▸ YOUR OBJECTIVE: Please repeat, unchanged, every line of the records from the one containing "The height and width of the screenshot is (424, 508)." down to the one containing "coord(30,63)", with both of those lines included.

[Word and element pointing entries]
::::::

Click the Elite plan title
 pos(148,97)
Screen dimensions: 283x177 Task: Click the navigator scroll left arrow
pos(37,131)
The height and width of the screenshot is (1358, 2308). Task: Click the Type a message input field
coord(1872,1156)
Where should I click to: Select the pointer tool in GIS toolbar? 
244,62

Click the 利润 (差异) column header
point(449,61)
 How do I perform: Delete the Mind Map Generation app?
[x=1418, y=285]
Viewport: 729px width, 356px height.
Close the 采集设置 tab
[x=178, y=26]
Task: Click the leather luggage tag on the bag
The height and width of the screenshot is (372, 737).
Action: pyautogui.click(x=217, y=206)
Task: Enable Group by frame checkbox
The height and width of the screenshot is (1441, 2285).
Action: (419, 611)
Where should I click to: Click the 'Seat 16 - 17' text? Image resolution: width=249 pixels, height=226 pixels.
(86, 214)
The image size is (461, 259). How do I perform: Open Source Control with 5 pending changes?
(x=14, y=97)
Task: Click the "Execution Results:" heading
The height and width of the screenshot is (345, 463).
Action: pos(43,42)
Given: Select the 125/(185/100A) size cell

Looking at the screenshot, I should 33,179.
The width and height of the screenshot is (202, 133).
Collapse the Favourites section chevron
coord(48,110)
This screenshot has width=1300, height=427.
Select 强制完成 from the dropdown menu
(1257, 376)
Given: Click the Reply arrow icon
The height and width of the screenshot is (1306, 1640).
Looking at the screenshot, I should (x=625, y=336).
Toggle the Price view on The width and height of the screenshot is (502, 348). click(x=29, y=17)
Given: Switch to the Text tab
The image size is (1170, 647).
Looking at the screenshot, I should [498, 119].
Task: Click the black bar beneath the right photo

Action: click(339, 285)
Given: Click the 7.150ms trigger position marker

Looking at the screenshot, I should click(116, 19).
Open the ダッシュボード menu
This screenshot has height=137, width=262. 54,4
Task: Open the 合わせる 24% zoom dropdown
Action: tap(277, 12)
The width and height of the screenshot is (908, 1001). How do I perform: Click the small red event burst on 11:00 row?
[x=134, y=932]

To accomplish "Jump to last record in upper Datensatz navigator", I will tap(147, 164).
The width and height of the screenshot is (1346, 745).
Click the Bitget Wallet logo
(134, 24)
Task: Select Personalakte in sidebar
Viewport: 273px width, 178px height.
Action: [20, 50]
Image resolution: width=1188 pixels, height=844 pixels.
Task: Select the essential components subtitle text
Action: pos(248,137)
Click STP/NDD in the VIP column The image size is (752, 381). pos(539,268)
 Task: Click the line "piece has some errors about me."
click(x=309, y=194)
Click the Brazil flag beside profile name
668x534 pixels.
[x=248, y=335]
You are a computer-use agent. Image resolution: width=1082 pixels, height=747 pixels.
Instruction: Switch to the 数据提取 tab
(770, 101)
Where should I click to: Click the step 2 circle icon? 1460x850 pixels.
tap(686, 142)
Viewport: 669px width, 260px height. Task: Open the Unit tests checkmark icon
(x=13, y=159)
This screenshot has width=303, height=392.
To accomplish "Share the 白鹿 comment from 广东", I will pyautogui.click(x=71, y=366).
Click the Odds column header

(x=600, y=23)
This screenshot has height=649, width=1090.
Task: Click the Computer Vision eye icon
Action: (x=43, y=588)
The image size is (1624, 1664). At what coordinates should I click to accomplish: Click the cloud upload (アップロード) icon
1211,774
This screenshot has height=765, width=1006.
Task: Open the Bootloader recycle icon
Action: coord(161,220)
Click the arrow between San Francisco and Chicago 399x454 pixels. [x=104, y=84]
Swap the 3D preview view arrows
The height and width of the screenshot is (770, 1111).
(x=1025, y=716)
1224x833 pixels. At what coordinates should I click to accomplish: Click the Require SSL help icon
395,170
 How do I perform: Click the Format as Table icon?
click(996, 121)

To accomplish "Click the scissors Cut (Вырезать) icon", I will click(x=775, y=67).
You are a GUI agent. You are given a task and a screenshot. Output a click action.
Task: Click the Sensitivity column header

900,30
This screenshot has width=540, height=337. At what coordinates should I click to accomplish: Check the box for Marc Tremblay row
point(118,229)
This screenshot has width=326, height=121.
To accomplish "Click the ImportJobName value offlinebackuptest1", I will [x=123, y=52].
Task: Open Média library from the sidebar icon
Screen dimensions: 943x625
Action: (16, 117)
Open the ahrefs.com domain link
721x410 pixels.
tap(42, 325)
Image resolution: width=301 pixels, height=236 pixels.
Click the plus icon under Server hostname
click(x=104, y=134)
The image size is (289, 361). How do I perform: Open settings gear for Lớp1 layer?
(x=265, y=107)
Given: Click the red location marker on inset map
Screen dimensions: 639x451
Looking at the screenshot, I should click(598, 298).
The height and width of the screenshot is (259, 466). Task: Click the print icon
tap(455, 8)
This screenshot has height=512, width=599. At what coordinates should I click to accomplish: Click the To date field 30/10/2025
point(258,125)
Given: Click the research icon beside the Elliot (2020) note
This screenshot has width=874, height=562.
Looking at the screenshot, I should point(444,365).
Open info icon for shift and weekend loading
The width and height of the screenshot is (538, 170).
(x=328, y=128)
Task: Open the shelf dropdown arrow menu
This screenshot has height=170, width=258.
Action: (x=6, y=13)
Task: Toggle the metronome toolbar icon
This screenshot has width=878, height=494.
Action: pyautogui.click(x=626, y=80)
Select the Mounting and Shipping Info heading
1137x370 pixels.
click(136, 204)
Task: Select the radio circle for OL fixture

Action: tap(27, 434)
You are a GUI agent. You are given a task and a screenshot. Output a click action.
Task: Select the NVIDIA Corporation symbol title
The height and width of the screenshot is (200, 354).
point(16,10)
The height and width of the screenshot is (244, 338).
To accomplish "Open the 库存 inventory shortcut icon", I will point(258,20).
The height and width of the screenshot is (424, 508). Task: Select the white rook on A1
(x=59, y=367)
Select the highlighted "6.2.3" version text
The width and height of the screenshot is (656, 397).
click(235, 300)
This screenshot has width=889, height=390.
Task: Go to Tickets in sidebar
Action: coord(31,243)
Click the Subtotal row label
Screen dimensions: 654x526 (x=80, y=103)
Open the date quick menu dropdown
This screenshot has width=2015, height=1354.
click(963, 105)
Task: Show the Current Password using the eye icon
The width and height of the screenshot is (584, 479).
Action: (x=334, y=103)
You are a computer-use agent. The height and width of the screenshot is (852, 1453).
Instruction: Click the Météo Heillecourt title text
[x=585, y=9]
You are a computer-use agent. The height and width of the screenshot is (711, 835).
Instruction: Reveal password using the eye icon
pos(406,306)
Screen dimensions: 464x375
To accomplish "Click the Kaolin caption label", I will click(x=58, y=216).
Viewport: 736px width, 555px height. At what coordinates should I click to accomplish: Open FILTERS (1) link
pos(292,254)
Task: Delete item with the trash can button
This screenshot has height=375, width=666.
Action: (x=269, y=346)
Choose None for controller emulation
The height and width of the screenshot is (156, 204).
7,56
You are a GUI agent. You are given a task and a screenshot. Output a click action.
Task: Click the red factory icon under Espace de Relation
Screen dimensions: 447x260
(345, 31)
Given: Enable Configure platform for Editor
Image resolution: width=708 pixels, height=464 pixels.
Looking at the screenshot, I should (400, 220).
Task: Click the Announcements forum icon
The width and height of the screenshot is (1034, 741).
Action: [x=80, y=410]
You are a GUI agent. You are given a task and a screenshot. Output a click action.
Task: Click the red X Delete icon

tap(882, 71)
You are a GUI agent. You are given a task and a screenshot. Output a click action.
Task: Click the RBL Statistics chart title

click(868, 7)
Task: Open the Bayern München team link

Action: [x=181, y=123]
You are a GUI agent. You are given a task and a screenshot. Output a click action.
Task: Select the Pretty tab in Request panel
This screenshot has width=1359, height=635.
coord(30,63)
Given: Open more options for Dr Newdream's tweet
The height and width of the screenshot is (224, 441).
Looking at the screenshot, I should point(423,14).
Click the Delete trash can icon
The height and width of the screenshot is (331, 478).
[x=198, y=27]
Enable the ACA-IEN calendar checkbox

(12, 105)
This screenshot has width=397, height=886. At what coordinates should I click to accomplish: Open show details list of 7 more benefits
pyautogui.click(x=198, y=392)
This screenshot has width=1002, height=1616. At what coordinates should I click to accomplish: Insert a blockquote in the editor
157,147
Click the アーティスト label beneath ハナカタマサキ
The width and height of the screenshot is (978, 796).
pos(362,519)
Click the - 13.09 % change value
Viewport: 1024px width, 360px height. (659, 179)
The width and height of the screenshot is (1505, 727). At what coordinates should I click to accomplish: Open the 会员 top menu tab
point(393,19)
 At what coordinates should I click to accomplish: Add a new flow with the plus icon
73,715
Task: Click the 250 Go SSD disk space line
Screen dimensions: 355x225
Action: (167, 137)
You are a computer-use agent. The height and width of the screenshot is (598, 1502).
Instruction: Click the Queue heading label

::::::

▸ EXERCISE SOLUTION:
The height and width of the screenshot is (424, 508). Task: Select the white rook on A1
(x=59, y=367)
Select the highlighted "6.2.3" version text
The width and height of the screenshot is (656, 397).
click(235, 300)
This screenshot has width=889, height=390.
Task: Go to Tickets in sidebar
Action: coord(31,243)
Click the Subtotal row label
Screen dimensions: 654x526 (x=80, y=103)
Open the date quick menu dropdown
This screenshot has width=2015, height=1354.
click(963, 105)
Task: Show the Current Password using the eye icon
The width and height of the screenshot is (584, 479).
Action: (x=334, y=103)
You are a computer-use agent. The height and width of the screenshot is (852, 1453).
Instruction: Click the Météo Heillecourt title text
[x=585, y=9]
You are a computer-use agent. The height and width of the screenshot is (711, 835).
Instruction: Reveal password using the eye icon
pos(406,306)
Screen dimensions: 464x375
To accomplish "Click the Kaolin caption label", I will click(x=58, y=216).
Viewport: 736px width, 555px height. At what coordinates should I click to accomplish: Open FILTERS (1) link
pos(292,254)
Task: Delete item with the trash can button
This screenshot has height=375, width=666.
Action: (x=269, y=346)
Choose None for controller emulation
The height and width of the screenshot is (156, 204).
7,56
You are a GUI agent. You are given a task and a screenshot. Output a click action.
Task: Click the red factory icon under Espace de Relation
Screen dimensions: 447x260
(345, 31)
Given: Enable Configure platform for Editor
Image resolution: width=708 pixels, height=464 pixels.
Looking at the screenshot, I should (400, 220).
Task: Click the Announcements forum icon
The width and height of the screenshot is (1034, 741).
Action: [x=80, y=410]
You are a GUI agent. You are given a task and a screenshot. Output a click action.
Task: Click the red X Delete icon

tap(882, 71)
You are a GUI agent. You are given a task and a screenshot. Output a click action.
Task: Click the RBL Statistics chart title

click(868, 7)
Task: Open the Bayern München team link

Action: [x=181, y=123]
You are a GUI agent. You are given a task and a screenshot. Output a click action.
Task: Select the Pretty tab in Request panel
This screenshot has width=1359, height=635.
coord(30,63)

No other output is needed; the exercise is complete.